Tuesday 27 November 2018

post written 23/06/2013

Right, time for part two of my epic post on physical sensitivity and all the things that are tangled up in that web. I’ll try and keep things… um… making sense and on track and stuff. {And by the way, I have no idea why this paragraph has gone all "reverse indent" on me, or how to fix it!}
Pain: 
I have fibromyalgia – which I sometimes call hypochondriac syndrome. Basically, FMS (short for Fibromyalgia Syndrome) is something, like Aspergers, that you are born with. It’s Chronic Pain Syndrome – something to do with connective fibres and soft tissues, basically. Kind of a form of arthritis I guess, but not quite. I have found out, since I started looking into Aspergers and the online communities around, that quite frequently females with Aspergers also have FMS. I would say it’s a co-morbid possibility but… I have really lapsed on my AS research of late. It was an obsession at the start, back when The Aspie Bestie was diagnosed and I discovered Aspergers and the possibility I might have it, but then it… {I haven’t the words to put here, which is an unusual thing for me, especially when I’m writing. I just sort of stopped being so fanatically into Aspergers, after reading Aspergirls by Rudy Simone the first time. Also in late March I met a girl who described herself as ‘mildly’ aspergers, which made me thing “If she’s mild, I probably won’t even be a speck on the spectrum” and I went off it more, although I still wanted a diagnosis to be sure.}

Anyway, FMS is all about pain. So I have a lot of things that I always just attributed to that. Every so often I would have what I called “a bad fibro day” and on those days even the hairs on my arms moving (in the breeze, or being moved by clothes or people touching them, I don’t have sentient arm hairs) would cause enough pain that I didn’t want to function.
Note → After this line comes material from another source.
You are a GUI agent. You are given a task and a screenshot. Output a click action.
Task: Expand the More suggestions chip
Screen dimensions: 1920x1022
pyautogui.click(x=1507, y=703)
I would have to get up in the night and shave my legs, and compulsively moisturise my entire body, because my leg hairs were irritating, and I could feel my skin dehydrating and it hurt. Not every night, just sometimes. Take now, for example. I can feel the cold seeping into my bones, my hips/pelvis near the base of my spine, and into the sides of my breast area. The cold is sharp and insidious and biting. The pressure on this bone/joint area – just from the weight of me sitting down – makes it worse. It’s getting so that all I can think of is this pain. If I didn’t have to be at work, for the money, I wouldn’t be sitting at all. I actually have a lot of days where I can’t sit for long periods of time, due to the FMS, and most of the time at home is spent in bed. Hoppy called me lazy but if you were in pain most of the time, wouldn’t you want to be lying down a lot?
Now, knowing what I know, I’m more inclined to attribute those days to Aspie Hypersensitivity. Or some of them at least.
Hypersensitivity to external stimuli would be a very reasonable explanation for the pain or discomfort I feel most of the time. Lights and smells and sounds can all cause irritation that is translated into a headache that won’t go away. When my sense of touch {for lack of a better thing to call it} is being hypersensitive, that will be the cause of the days where clothes irritate me and I can feel each individual hair being ruffled or my dry skin feels too tight, too dry to the point of pain.